There’s never been anyone else. Only you. Always you.
“No.” She reached between them and slid her hand over his, holding it in place as she ground against him, crushing her breasts against his chest until he released an agonizing moan. What had come over her? Don’t stop. Please don’t stop. Please. “I haven’t, but...”
“Shh. It’s okay.” His voice was a tortured whisper, his breath hot against the curve of her neck. “We’ll go slow.”
She nodded, unable to form words. Unable to do anything but feel. Feel and sigh her surrender.
She was a virgin, but she wasn’t completely naïve. She knew what went on between a man and a woman.
She’d thought she did, anyway.
She realized now that she knew nothing. How could she have possibly anticipated how overwhelming this would be? How utterly sublime?

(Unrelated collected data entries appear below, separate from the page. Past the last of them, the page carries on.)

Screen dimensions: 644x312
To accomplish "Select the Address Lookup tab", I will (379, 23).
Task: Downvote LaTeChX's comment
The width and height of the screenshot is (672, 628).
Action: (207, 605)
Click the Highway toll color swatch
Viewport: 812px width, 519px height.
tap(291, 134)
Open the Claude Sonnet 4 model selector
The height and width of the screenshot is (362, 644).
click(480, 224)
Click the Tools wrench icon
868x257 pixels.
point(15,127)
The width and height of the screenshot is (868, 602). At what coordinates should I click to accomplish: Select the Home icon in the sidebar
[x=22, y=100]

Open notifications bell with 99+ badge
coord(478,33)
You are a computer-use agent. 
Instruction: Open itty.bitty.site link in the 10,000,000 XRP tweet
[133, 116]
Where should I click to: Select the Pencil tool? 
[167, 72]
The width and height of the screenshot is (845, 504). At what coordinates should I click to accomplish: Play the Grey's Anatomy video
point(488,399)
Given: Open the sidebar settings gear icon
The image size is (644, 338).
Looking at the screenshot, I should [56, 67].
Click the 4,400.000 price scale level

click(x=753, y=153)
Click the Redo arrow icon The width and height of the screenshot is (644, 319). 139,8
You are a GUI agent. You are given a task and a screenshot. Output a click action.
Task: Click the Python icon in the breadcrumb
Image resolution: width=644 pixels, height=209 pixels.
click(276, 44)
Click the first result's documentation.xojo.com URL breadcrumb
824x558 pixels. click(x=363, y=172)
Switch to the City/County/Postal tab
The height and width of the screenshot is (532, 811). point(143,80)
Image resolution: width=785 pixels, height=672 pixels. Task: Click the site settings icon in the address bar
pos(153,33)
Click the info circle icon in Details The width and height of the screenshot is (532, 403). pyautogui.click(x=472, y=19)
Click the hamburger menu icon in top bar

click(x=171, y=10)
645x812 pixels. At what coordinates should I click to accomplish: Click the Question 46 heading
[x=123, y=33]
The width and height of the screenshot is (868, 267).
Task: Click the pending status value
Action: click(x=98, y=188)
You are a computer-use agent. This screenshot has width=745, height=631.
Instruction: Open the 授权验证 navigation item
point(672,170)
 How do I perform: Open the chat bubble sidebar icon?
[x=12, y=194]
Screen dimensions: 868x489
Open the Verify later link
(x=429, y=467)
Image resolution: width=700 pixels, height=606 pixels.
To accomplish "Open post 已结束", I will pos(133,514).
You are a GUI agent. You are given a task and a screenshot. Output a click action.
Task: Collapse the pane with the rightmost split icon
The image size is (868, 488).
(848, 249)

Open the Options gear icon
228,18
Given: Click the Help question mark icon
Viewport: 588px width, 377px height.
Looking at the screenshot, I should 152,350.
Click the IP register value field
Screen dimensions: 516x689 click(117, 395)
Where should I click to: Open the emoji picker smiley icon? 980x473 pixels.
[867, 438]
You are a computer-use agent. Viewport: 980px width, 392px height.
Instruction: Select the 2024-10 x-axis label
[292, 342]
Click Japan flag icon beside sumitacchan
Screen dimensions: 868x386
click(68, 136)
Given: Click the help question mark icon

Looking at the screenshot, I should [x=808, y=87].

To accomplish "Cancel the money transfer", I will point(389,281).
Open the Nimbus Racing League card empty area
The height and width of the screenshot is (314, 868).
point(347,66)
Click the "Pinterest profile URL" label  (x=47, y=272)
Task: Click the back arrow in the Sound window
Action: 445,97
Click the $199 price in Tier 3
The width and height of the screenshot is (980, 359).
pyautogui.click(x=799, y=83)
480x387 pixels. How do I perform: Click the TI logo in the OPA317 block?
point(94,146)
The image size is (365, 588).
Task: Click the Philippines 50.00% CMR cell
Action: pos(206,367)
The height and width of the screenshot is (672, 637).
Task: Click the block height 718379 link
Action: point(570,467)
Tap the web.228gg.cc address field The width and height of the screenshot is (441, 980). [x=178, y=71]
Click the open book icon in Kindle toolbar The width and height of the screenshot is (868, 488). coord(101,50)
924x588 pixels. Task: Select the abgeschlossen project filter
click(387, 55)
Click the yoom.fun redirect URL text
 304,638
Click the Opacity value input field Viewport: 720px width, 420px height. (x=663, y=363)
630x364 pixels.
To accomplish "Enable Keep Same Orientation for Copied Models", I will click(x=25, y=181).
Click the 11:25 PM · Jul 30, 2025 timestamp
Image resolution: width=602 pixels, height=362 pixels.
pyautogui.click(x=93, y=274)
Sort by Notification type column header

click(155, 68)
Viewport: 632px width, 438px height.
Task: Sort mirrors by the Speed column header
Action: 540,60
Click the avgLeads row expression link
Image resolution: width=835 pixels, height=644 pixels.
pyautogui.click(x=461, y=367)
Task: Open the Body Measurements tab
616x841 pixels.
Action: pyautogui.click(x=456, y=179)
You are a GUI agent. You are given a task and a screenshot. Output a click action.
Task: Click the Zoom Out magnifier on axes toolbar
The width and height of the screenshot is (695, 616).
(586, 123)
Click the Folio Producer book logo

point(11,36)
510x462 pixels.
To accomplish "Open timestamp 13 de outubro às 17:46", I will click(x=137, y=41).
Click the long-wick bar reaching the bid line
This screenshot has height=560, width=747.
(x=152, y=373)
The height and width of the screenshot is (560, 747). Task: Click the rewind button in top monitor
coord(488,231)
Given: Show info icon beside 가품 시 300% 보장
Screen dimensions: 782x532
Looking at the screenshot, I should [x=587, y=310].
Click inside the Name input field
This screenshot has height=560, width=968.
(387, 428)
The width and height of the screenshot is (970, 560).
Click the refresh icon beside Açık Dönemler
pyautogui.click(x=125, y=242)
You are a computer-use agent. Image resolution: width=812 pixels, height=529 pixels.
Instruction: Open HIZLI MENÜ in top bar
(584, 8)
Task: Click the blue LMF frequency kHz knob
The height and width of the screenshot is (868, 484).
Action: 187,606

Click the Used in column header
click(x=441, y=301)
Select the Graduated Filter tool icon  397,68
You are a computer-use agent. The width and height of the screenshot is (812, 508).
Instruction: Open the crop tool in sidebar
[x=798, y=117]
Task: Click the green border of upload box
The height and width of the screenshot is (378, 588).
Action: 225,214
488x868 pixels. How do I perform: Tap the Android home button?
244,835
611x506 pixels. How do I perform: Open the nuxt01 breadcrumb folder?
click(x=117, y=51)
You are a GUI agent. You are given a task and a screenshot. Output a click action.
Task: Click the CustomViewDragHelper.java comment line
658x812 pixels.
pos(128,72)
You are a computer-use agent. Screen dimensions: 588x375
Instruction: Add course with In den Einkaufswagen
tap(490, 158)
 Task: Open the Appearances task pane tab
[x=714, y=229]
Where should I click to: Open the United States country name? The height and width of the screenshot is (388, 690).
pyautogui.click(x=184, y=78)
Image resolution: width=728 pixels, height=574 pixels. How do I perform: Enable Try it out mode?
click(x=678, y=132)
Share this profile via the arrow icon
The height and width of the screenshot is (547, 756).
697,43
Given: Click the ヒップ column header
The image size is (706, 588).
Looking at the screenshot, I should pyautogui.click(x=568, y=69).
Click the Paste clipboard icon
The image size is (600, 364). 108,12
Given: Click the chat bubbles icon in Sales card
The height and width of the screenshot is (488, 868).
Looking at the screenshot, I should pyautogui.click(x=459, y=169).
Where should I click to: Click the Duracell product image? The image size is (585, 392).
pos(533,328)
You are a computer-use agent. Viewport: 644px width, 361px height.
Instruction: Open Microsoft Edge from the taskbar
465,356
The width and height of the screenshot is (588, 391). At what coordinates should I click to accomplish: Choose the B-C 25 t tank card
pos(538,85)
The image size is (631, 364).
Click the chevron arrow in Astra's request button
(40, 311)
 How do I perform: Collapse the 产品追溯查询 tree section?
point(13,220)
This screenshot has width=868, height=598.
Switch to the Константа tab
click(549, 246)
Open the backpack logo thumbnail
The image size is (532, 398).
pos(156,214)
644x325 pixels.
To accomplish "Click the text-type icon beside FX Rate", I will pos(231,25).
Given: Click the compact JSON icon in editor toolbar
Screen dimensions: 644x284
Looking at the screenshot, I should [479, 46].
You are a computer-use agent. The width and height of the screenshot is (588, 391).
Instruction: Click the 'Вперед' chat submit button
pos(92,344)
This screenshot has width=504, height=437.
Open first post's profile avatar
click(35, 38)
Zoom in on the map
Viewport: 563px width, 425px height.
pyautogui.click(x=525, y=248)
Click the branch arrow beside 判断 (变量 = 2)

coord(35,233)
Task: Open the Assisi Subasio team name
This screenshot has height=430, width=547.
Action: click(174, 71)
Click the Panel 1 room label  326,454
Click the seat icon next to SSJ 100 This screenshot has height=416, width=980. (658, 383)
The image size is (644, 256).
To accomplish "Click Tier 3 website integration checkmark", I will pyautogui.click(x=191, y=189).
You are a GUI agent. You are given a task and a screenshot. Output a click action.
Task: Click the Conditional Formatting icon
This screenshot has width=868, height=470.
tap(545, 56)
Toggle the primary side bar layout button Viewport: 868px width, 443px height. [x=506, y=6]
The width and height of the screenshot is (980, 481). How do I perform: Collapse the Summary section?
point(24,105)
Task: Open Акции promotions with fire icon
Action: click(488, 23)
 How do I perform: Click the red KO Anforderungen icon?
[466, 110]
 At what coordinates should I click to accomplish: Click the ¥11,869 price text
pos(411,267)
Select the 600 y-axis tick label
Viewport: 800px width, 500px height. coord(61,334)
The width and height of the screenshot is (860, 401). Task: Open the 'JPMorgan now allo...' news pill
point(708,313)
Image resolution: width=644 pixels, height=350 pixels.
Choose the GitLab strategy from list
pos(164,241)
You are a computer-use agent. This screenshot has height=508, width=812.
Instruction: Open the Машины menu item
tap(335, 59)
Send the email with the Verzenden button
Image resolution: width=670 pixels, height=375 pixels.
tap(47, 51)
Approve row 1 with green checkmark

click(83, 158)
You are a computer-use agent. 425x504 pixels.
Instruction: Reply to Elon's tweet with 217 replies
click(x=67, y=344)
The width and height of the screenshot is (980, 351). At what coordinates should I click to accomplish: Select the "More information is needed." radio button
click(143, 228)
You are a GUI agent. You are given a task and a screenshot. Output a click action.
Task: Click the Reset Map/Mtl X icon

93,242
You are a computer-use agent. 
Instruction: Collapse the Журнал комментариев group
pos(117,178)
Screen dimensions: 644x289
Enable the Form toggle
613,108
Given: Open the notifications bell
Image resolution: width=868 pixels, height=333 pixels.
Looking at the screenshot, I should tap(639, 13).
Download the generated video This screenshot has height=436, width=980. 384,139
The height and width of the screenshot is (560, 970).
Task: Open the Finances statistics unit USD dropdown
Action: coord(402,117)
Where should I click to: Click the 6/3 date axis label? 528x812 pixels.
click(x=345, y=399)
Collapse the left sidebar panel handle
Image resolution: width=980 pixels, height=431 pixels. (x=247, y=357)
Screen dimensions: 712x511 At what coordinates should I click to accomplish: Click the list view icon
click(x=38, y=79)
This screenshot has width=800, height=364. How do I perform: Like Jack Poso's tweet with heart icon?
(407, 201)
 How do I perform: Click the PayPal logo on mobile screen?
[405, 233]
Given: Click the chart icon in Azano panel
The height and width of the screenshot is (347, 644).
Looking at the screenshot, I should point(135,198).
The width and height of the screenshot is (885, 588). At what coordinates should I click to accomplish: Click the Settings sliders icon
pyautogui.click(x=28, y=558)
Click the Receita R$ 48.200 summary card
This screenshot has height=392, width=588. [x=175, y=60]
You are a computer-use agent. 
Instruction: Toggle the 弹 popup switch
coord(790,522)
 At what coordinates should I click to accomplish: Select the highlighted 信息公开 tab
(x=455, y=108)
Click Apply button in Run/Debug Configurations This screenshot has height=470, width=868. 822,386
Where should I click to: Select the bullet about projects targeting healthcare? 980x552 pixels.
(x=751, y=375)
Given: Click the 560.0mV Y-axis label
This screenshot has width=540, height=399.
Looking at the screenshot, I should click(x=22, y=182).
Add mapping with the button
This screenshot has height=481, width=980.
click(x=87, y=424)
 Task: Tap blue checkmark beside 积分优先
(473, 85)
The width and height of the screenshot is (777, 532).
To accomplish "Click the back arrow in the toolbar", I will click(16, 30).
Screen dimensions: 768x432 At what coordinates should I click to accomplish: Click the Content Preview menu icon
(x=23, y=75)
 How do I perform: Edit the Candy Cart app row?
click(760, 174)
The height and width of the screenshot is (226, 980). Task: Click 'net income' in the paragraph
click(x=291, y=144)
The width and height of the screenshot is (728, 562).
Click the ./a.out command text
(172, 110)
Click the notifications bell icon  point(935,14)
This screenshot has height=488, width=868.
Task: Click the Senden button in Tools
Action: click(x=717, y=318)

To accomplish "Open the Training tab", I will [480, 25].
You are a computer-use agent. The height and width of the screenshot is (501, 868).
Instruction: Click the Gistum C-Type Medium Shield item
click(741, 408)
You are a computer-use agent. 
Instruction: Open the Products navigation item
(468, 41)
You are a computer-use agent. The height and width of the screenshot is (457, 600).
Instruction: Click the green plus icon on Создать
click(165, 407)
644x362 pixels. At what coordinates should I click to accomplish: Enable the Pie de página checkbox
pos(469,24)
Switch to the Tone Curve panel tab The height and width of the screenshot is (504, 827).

Because this is special. This is love.
“No.”
Dalton tilted his head. “No?”
Had she actually said that out loud? She swallowed and with trembling fingertips, unfastened the Windsor knot in his Drake-blue tie. “I don’t want it slow. I want you inside me. Now.”
In a single, unhesitating movement, he tossed the tie aside and shed his jacket. The desire in his eyes hardened, grew sharp, until it was a blazing, furious thing. Aurélie’s breath caught in her throat, and the first traces of nerves fluttered low in her belly.
This was the end, the dying embers of the moment in between. They were going someplace else now. Someplace new. A place with no means of return. He swept an arm beneath her legs, scooped her against his chest and carried her there.
Behind a lacy veil of snow, moonlight streamed in through the bedroom windows. Dalton deposited her in the center of his massive bed, and before her eyes were fully adjusted to the cool blue shadows of the semidarkness, he’d pulled his shirt over his head and unfastened his belt.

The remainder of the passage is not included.